*Source material*.
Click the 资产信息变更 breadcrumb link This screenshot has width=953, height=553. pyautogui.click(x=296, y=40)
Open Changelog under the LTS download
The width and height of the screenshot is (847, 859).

--

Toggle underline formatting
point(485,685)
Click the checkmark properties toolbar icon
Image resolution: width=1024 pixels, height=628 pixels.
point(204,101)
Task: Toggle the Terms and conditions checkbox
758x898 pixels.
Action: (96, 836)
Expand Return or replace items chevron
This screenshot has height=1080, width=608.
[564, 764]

==

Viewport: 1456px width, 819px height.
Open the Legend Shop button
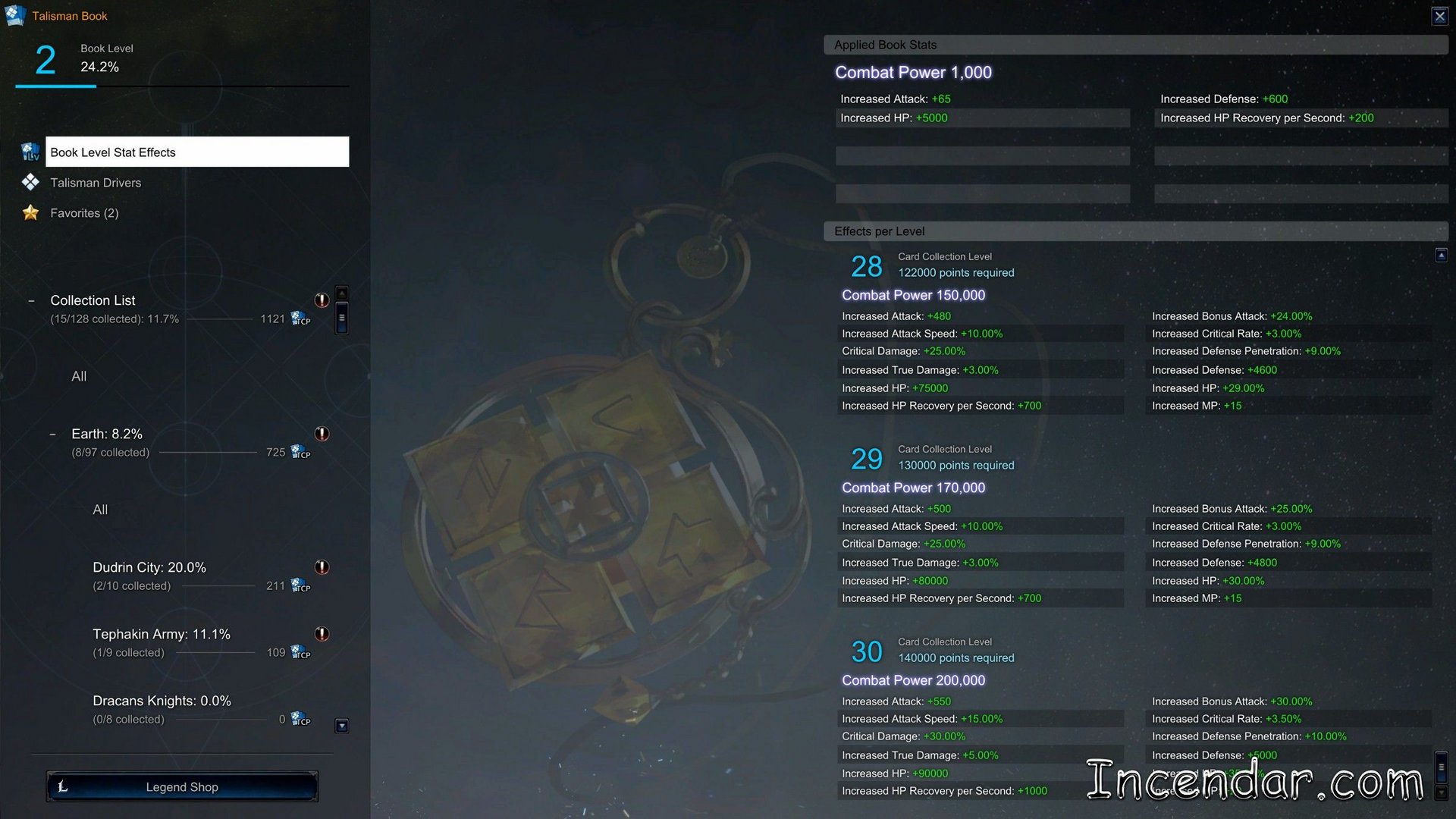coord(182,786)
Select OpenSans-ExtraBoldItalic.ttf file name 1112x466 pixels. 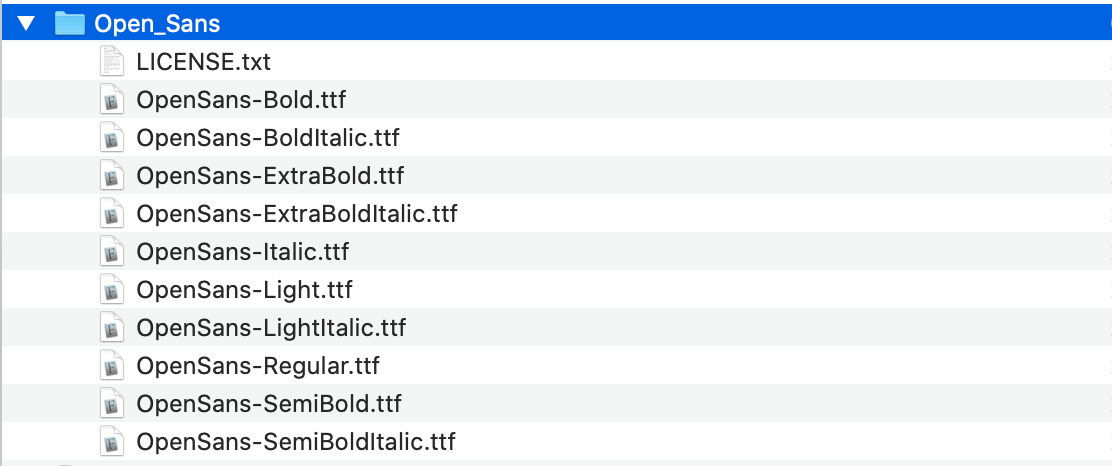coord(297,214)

*What you should do*.
Above is a listing; print exactly its lines from the one with "Open Changelog under the LTS download" through the one with "The width and", and no other lines.

*Response*.
Open Changelog under the LTS download
The width and height of the screenshot is (847, 859).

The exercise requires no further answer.